House Bill 4389, sponsored by Republican Rep. Sue Allor, now awaits Gov. Gretchen Whitmer’s signature. If signed by Gov. Gretchen Whitmer, fire departments must report details on actions involving fire-fighting foam containing PFAS -- shorthand for per- and polyfluoroalkyl substances -- within 48 hours after their use. It also puts into statute a state-run, free, voluntary collection and disposal program for the same fire-fighting foams.
“Today’s bill passage was a welcome step in protecting public health because it creates avenues for the safe disposal of toxic PFAS foam. We encourage Gov. Whitmer to make it law,” said Charlotte Jameson, program director of legislative affairs, drinking water and energy for Michigan Environmental Council. “The overwhelming support for this bill also emphasizes the need for the Joint Committee on Legislative Rules to take up the PFAS drinking water limits that sit in front of them. The longer its members wait, the more people are exposed to toxic chemicals that have already damaged the health of Michiganders and our waterways.”
The joint committee received draft PFAS limits Feb. 27 from the industry-dominated Environmental Rules Review Committee. The ERRC approved maximum contaminant limits on seven PFAS after receiving 3,334 public comments, of which 75% were in support. The ERRC also received support and guidance from organizations such as Michigan Environmental Council, Tip of the Mitt Watershed Council, Clean Water Action, Huron River Watershed Council and Ecology Center.
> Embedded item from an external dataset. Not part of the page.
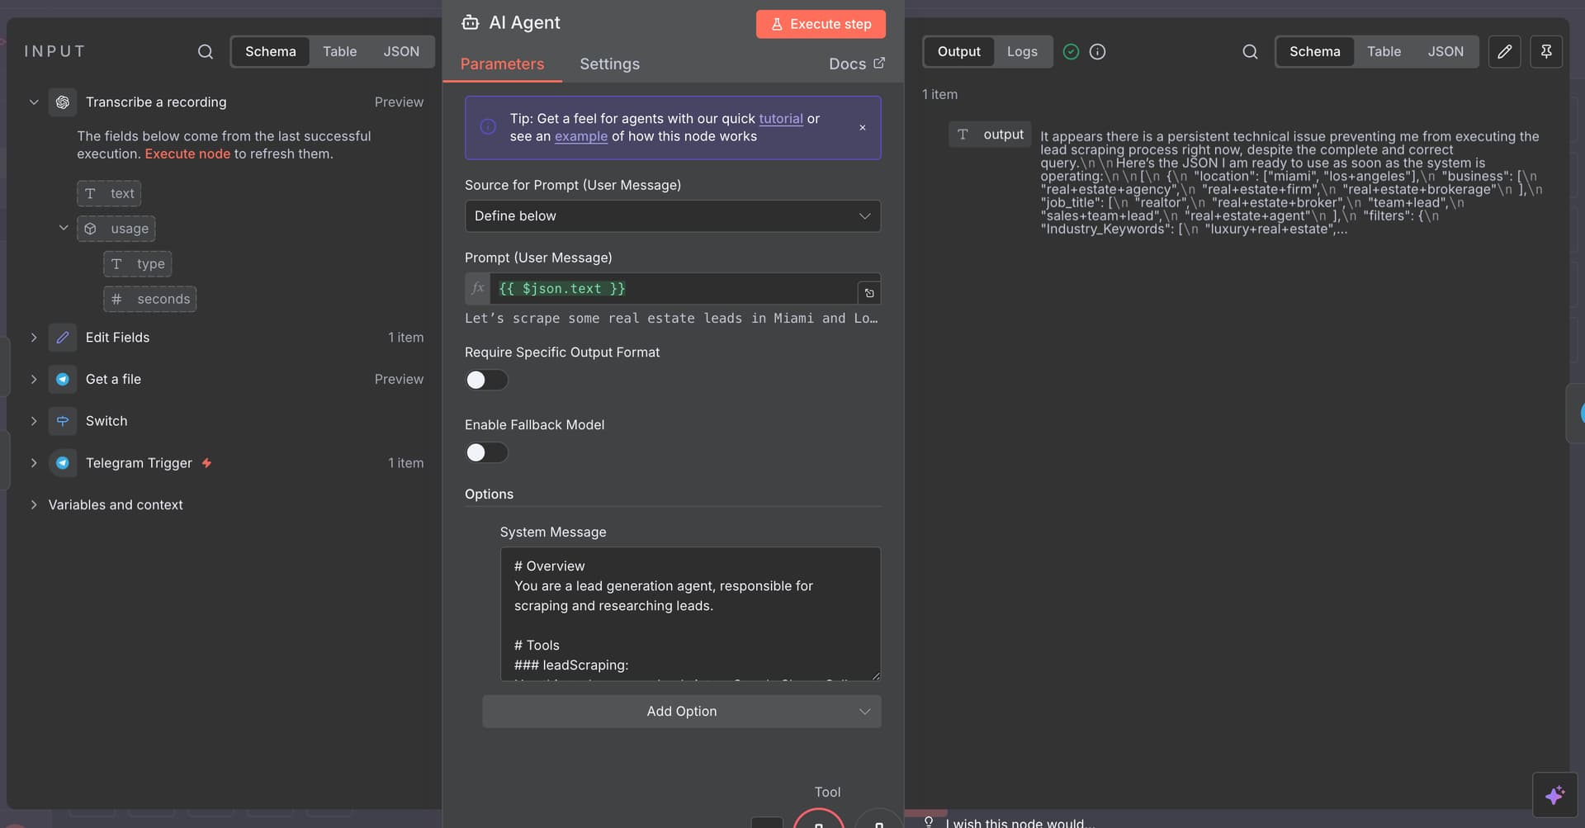Viewport: 1585px width, 828px height.
Task: Open expression editor for Prompt field
Action: 868,293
The Joint Committee on Legislative Rules has 15 quorum session days to either waive the period to allow the rules to go into effect or extend the period. If it takes no action in the 15-day period, the rules go on into effect. The 15-day period was expected to end in May, but due to COVID-19 changes to legislative session only 10 of the 15 days have passed since the end of February. Under the current legislative schedule, if the 15-day period isn’t waived, the rules will likely not take effect until later this summer or in the fall.
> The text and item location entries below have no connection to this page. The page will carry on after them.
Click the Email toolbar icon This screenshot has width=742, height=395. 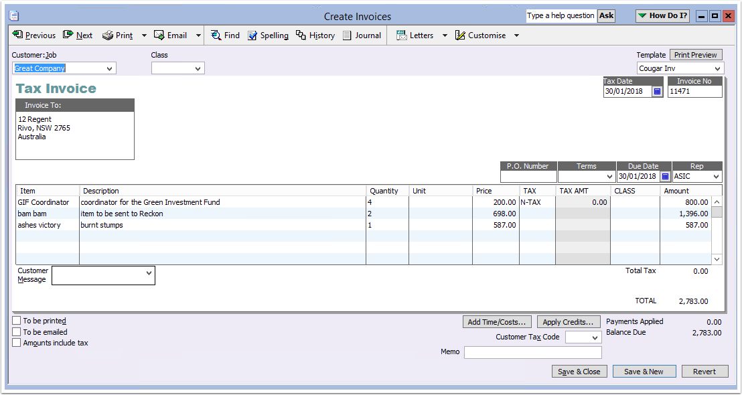tap(159, 35)
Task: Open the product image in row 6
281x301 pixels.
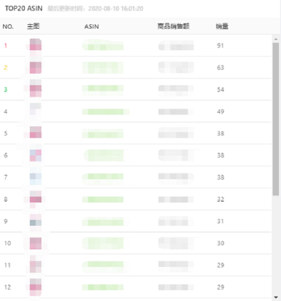Action: click(x=36, y=155)
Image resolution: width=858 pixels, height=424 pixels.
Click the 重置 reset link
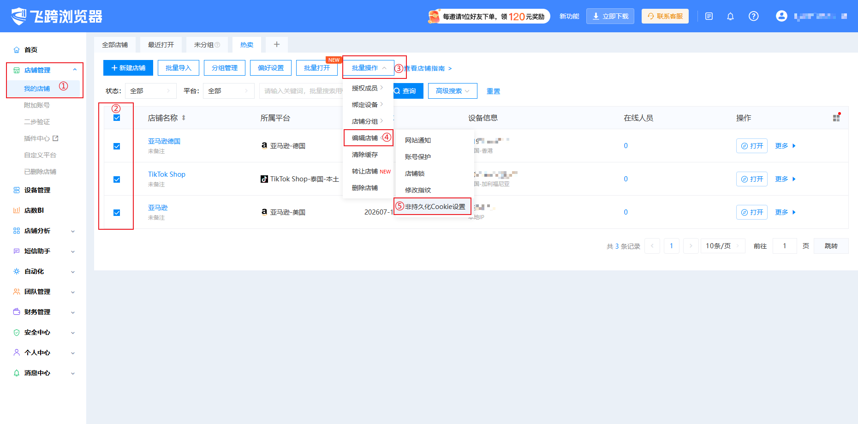493,91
That would be an unnecessary and potentially damaging delay, Jameson said.
“Overwhelming public support shows that people want their government to take action without delay to protect them and our water from toxic chemicals,” she said.
Nearly 4,000 PFAS are found in products that are waterproof, stain resistant and non-stick, from shoes to cosmetics. Some such products, like firefighting foam, have worked their way into groundwater and drinking water systems, such as the 220,000 parts per trillion of PFAS found in water at Oscoda’s air force base. Preliminary research indicates that the chemicals can cause developmental, reproductive and immunological damage and that some forms could be carcinogenic.